Bokur turned for the front door. "I'll come back for you when it's time."
Kev scratched his head in confusion. "Where are you going? You're not backing out, are you?"
"I'm going to pay that bartender a visit."
"Oh. I see," Kev said with a relieved grin. "Just keep an eye on your chrono."
Bokur left without responding.
Palpatine was very animated on the vidscreen. "This is clearly a plot devised by the few rogue Jedi who continue to escape the Empire's clutches. Mark my words, the galaxy will not be safe until these Jedi are hunted down and brought to justice." A rousing cheer erupted from the audience.
Kev stepped into the bedroom, a cozy space with soft, colored lighting. A secondhand crib, in the midst of repair, leaned against the back wall.

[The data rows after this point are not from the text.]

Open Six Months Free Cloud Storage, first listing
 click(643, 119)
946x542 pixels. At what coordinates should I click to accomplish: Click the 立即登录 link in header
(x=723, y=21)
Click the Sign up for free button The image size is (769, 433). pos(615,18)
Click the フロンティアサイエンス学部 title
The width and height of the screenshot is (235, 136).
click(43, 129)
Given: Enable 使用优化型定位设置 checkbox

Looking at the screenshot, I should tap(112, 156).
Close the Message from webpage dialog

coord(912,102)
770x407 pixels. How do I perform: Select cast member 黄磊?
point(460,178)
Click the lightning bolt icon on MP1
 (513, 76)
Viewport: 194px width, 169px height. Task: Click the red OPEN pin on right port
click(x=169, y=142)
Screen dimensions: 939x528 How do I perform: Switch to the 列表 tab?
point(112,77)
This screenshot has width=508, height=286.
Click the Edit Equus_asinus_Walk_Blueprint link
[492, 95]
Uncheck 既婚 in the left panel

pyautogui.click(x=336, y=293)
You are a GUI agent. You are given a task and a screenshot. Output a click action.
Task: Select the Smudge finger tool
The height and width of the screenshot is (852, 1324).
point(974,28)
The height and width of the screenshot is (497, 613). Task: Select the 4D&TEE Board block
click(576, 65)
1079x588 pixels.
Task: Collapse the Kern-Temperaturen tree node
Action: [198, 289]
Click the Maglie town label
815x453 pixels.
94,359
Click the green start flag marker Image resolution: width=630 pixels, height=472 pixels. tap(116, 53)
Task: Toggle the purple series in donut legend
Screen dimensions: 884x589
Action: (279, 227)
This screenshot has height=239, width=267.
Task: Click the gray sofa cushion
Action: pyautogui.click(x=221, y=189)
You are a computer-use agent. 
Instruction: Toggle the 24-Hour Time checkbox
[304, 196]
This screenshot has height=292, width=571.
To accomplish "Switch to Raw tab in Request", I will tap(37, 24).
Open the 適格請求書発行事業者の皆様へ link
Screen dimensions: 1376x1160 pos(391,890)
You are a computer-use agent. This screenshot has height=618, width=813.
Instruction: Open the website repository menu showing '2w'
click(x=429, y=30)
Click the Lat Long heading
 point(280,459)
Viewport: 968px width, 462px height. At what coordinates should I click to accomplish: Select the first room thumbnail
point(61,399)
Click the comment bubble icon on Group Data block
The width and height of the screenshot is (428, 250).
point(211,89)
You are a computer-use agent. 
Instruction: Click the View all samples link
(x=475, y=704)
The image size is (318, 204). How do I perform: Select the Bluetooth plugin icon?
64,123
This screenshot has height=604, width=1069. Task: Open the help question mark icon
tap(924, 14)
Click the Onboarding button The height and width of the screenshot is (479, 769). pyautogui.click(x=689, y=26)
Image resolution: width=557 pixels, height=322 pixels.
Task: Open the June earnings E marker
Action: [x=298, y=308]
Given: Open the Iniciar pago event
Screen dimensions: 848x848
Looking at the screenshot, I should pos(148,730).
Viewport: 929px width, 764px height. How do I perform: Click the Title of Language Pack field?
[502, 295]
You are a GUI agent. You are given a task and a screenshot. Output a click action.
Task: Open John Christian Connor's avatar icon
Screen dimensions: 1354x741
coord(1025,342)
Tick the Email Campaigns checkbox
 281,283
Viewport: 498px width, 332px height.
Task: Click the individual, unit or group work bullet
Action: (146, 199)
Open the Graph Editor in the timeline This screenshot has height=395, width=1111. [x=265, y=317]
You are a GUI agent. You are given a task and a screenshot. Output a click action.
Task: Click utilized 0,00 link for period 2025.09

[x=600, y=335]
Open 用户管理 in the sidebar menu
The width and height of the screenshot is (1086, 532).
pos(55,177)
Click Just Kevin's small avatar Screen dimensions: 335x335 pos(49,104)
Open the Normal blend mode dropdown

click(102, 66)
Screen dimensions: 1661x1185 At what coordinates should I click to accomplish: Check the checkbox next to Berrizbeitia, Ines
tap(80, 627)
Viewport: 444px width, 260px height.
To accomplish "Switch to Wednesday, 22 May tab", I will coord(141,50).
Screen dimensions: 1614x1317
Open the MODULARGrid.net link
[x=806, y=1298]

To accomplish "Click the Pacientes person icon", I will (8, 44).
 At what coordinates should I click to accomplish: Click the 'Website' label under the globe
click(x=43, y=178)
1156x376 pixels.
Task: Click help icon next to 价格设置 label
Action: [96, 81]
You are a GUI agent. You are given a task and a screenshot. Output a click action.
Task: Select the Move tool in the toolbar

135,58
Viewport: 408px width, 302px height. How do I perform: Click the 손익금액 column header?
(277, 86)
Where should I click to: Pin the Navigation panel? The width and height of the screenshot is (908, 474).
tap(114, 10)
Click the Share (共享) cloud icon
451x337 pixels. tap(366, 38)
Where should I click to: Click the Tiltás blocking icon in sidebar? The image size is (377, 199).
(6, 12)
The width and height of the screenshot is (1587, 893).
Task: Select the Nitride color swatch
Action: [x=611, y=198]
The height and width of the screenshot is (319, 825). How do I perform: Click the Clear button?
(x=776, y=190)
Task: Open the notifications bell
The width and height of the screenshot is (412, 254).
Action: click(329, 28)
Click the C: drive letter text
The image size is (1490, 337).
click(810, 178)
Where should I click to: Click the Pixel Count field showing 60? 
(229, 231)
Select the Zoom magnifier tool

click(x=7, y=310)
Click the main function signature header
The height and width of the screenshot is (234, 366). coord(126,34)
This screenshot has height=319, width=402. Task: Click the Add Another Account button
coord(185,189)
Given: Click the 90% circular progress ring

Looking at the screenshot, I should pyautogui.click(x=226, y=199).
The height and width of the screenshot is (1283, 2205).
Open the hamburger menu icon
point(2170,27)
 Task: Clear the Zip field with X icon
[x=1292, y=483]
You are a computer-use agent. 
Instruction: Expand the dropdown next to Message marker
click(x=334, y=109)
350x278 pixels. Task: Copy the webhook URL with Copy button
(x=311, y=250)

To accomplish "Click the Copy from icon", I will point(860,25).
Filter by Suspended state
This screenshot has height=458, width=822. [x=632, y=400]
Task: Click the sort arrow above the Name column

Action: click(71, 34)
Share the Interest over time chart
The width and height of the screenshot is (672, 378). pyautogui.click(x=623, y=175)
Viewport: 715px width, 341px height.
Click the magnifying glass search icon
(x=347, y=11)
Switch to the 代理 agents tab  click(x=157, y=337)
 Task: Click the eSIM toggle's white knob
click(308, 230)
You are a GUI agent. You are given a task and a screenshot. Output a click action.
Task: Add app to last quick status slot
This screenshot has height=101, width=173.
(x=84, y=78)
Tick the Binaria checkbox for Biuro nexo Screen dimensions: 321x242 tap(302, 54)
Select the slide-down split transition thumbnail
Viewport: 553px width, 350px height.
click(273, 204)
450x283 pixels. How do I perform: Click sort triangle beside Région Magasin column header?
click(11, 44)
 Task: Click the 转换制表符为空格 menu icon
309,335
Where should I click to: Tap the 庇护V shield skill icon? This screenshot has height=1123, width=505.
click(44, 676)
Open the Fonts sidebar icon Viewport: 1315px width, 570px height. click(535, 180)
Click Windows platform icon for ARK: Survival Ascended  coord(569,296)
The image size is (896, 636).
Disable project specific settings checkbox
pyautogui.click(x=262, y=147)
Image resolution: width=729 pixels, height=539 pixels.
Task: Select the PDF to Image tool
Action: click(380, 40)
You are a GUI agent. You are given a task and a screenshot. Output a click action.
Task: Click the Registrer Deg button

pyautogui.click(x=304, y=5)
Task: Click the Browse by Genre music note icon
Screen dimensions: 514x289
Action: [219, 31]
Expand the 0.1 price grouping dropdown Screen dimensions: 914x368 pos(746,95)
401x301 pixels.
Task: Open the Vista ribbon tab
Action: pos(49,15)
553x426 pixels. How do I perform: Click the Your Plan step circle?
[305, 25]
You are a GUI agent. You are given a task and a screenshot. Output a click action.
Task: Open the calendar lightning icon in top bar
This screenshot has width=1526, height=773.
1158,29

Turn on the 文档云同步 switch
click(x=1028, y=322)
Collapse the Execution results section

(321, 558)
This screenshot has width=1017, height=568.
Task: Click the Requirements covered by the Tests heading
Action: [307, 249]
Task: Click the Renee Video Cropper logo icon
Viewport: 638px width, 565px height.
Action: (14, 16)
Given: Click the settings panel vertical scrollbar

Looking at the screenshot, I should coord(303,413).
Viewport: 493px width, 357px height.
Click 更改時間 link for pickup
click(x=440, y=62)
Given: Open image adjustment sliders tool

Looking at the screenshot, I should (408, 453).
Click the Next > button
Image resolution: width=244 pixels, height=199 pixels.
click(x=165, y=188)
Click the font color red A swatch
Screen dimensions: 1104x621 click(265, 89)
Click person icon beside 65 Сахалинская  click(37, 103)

Vella was relaxing on their bed against a stack of pillows. Her cup of stimcaf steamed beside a plate of bite-sized muffins. She was not beautiful by any means, but sincerity and warmth hovered about her. Her shirt was pulled up to reveal her pregnant belly. Kev placed his ear against it.
"I'm not a pillow, you know," she said.
"I like to hear the little noises."
"She's going to have a complex if you don't stop smothering her."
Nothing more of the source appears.